_Your task_: Everything from the line containing "Click the plus icon on Fhanangai row" to the last line of the records must be returned verbatim; nothing else belongs in the output.

_Extracted information_:
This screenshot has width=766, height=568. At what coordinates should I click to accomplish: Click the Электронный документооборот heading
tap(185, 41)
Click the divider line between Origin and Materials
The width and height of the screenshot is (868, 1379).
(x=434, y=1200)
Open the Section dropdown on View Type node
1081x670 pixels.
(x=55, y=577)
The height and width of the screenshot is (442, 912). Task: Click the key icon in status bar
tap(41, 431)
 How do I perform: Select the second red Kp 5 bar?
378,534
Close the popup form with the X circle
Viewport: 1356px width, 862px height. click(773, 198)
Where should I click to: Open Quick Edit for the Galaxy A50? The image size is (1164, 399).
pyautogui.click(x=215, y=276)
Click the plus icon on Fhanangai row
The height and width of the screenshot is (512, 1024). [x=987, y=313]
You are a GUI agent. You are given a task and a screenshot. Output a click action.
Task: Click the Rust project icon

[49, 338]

_Exercise output_:
Click the plus icon on Fhanangai row
The height and width of the screenshot is (512, 1024). [x=987, y=313]
You are a GUI agent. You are given a task and a screenshot. Output a click action.
Task: Click the Rust project icon

[49, 338]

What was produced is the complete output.